-------- Records supplied --------

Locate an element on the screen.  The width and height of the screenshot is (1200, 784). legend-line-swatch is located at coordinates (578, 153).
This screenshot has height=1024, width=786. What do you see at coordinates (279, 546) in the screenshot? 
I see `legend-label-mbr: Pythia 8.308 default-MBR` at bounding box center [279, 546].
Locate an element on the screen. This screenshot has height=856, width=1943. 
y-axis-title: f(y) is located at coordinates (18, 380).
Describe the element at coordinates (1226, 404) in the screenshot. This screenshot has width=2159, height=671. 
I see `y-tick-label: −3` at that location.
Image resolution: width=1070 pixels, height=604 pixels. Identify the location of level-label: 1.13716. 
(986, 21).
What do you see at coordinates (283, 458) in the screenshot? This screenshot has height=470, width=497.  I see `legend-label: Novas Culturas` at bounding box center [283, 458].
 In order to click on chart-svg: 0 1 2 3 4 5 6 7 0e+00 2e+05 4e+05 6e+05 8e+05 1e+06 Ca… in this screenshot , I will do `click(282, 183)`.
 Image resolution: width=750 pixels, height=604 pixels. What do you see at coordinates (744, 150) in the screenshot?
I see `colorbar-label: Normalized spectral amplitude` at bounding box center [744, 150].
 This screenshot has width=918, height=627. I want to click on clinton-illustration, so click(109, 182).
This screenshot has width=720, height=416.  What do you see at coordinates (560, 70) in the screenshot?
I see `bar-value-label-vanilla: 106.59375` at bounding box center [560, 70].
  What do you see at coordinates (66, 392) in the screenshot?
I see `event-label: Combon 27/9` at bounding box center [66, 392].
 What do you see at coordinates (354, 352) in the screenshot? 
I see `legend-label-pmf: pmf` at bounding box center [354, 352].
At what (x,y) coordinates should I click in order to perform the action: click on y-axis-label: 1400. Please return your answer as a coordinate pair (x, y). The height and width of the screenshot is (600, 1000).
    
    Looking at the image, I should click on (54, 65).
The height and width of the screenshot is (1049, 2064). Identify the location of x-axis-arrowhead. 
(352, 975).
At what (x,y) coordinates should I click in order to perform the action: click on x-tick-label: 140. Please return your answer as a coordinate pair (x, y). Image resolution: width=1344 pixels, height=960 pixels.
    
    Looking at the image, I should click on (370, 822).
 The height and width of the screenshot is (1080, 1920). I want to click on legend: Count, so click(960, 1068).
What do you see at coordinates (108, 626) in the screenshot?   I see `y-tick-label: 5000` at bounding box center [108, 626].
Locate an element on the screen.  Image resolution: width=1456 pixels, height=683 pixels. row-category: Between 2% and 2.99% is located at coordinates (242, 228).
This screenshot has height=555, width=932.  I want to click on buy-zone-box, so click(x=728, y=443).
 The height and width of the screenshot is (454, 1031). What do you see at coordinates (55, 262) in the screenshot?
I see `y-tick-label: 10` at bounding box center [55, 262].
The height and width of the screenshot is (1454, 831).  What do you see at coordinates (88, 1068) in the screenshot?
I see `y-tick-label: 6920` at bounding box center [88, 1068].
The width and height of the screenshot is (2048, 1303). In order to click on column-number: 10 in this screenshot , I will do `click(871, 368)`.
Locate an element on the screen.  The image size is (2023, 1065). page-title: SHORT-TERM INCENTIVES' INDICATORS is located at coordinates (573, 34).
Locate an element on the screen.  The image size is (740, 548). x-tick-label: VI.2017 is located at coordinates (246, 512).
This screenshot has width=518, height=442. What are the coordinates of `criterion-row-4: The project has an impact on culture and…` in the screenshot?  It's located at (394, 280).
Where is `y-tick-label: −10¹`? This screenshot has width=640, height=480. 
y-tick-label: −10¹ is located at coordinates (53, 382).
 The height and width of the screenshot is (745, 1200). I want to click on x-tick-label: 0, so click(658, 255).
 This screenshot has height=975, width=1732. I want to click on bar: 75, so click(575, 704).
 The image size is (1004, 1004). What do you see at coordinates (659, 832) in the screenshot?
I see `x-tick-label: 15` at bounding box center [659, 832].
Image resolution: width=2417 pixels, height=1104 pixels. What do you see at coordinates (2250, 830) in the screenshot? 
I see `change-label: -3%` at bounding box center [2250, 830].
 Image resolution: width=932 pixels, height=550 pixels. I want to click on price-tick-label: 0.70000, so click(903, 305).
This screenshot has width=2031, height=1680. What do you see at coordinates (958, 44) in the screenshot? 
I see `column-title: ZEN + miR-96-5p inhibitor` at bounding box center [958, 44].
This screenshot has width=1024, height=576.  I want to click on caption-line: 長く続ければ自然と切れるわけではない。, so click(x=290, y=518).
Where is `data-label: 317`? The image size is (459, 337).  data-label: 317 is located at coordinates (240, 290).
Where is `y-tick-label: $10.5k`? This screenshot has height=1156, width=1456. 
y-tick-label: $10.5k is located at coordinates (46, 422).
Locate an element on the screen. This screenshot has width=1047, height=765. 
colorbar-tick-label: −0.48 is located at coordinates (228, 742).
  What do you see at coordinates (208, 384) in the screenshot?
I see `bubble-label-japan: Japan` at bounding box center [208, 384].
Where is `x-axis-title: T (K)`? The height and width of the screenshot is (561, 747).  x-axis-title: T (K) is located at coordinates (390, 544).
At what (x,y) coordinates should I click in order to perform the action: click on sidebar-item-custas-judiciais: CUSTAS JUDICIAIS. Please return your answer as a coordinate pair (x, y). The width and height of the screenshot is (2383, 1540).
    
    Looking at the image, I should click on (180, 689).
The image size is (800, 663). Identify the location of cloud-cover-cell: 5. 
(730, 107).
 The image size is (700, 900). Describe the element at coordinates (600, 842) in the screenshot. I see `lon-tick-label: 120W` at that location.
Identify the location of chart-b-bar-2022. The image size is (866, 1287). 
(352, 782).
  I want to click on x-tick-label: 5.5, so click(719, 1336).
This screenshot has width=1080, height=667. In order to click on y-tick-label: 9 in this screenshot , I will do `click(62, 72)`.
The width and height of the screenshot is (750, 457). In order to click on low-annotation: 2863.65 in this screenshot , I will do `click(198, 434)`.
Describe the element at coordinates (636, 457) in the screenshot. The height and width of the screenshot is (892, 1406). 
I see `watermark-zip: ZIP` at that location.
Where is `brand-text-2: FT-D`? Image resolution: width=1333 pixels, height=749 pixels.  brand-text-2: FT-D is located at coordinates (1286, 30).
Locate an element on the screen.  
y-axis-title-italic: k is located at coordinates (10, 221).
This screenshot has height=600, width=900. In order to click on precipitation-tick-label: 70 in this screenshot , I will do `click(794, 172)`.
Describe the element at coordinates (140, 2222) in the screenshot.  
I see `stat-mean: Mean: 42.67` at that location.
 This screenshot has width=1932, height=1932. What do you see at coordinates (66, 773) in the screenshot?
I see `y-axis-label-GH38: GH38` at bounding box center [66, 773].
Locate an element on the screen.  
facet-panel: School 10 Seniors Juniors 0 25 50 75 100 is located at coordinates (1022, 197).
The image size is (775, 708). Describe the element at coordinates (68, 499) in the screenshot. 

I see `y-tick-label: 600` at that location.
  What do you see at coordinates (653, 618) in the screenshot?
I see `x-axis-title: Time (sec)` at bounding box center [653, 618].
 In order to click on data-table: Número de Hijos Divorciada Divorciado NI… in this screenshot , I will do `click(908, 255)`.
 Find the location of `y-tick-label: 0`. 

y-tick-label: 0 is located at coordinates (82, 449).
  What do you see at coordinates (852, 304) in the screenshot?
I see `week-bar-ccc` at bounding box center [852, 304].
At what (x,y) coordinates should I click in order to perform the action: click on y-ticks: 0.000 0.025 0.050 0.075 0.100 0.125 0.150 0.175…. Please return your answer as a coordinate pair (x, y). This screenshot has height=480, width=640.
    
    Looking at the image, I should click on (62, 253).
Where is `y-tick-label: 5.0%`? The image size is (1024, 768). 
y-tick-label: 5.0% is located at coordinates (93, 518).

--------

To do: Pull out every line of the records that contains the word "data", matching its case.

Answer box:
Where is `data-label: 317`? The image size is (459, 337).  data-label: 317 is located at coordinates (240, 290).
 In order to click on data-table: Número de Hijos Divorciada Divorciado NI… in this screenshot , I will do `click(908, 255)`.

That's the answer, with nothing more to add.